La biblioclastía, según opinan Invernizzi y Gociol, no es un hecho del pasado. “En cierto sentido, nuestro mercado editorial actual, concentrado y en manos de empresas extranjeras, es la concreción, en el ámbito de la cultura, del modo de economía gestado por la dictadura”, plantean Invernizzi y Gociol. “La relación entre el público y la literatura nacional, por ejemplo, es una de las pérdidas aún no recuperadas. Hay pensamientos que ya no tienen posibilidad de edición en el mercado. Hasta hace algunos años, era en Buenos Aires o en México donde se definía cuáles escritores latinoamericanos serían editados. Ahora esas decisiones se toman en España, Italia y Alemania.” Considerado una autoridad en la historia de las bibliotecas, el venezolano Fernando Báez se dedicó durante doce años de su vida a investigar la destrucción de documentos. “El 60 por ciento de los desastres bibliográficos en el mundo han sido intencionales. No eran bárbaros, ignorantes o gente inculta los mayores quemadores de libros, sino intelectuales, que han estado detrás de las grandes dictaduras. Platón destruyó libros.
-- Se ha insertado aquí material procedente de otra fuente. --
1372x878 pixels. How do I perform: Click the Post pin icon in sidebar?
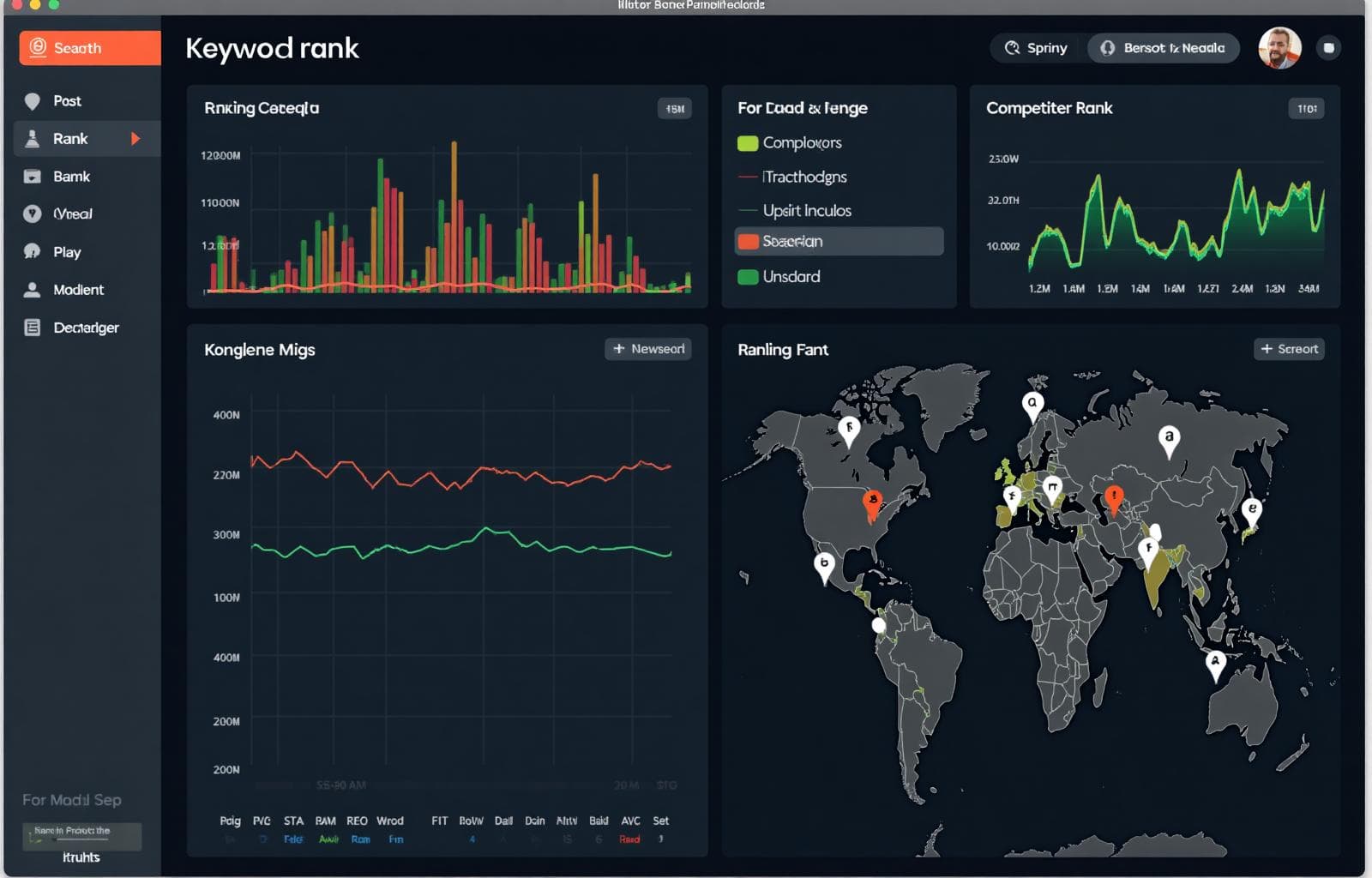point(32,100)
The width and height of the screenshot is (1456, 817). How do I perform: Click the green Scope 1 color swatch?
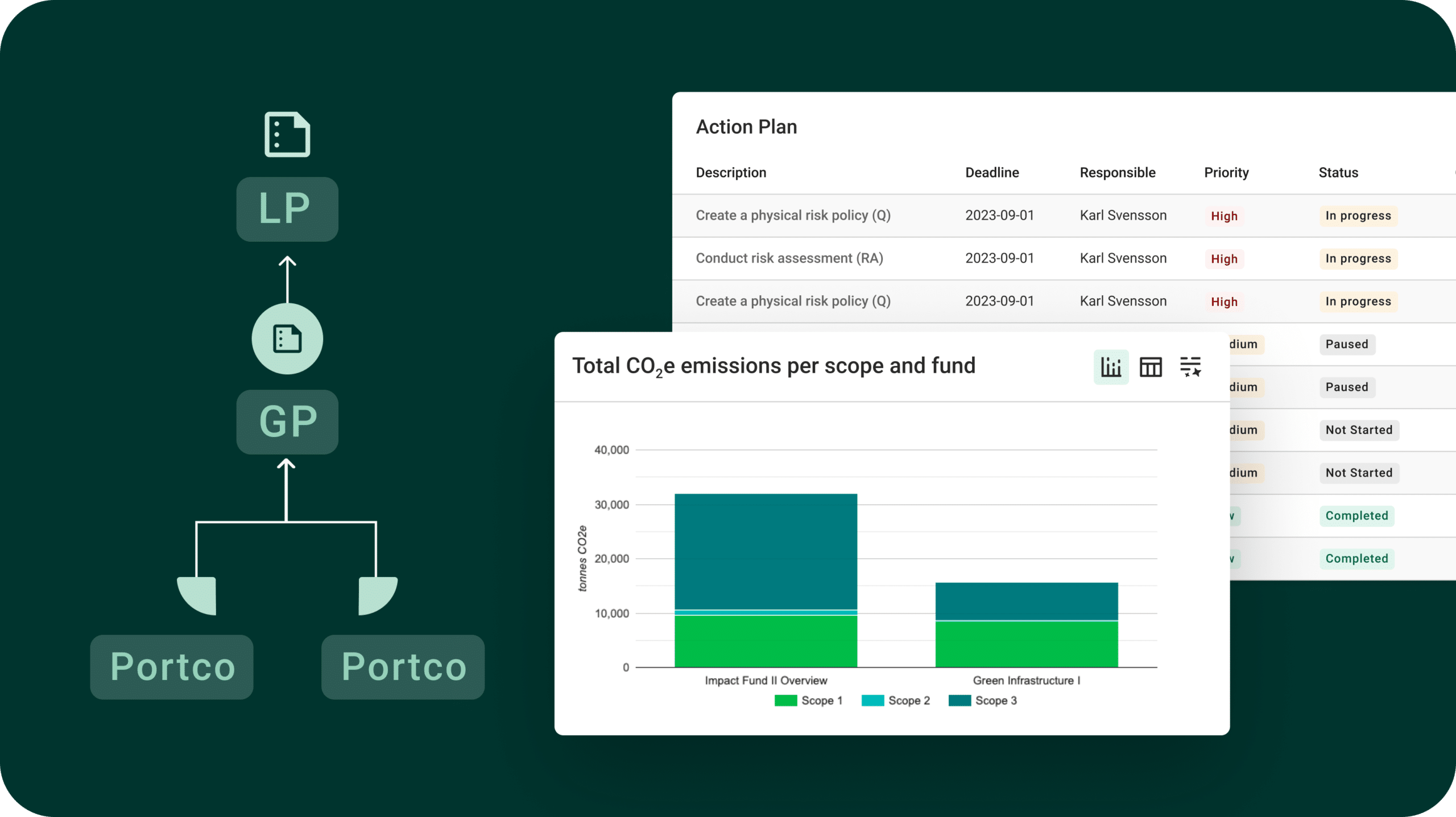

Nabokov destruyó el Quijote, y en 1933 las quemas las realizaron los mejores estudiantes y profesores alemanes y uno de los maestros que apoyó la medida fue Martín Heidegger. ¿Por qué Borges hizo silencio cuando quemaron un millón y medio de libros en el baldío de Sarandí? ¿Por qué no dijo nada Borges cuando dinamitaron editoriales y desaparecieron a escritores con sus familias?”, se pregunta Báez en Historia Universal de la destrucción de libros.

Autor de uno de los prólogos de Biblioclastía, el investigador venezolano afirma que las bibliotecas son emboscadas contra la impunidad, el dogmatismo, la manipulación y la desinformación. “Los represores y fascistas temen las bibliotecas porque son trincheras de la memoria, y la memoria es la base de la lucha por la equidad y la democracia. Las elites sienten pánico ante las alternativas que suponen las bibliotecas como centros de formación popular.” Y confiesa: “Yo me salvé de ser un delincuente o un indigente porque mi pueblo tenía una pequeña biblioteca pública accesible y de- sarrollé mi imaginación e identidad y estoy seguro de que miles de latinoamericanos han vivido o están viviendo situaciones parecidas”. Báez dice que hay que preservar los libros y las bibliotecas porque son “el eje de la sed de la memoria y el hambre de identidad que une a los pueblos”.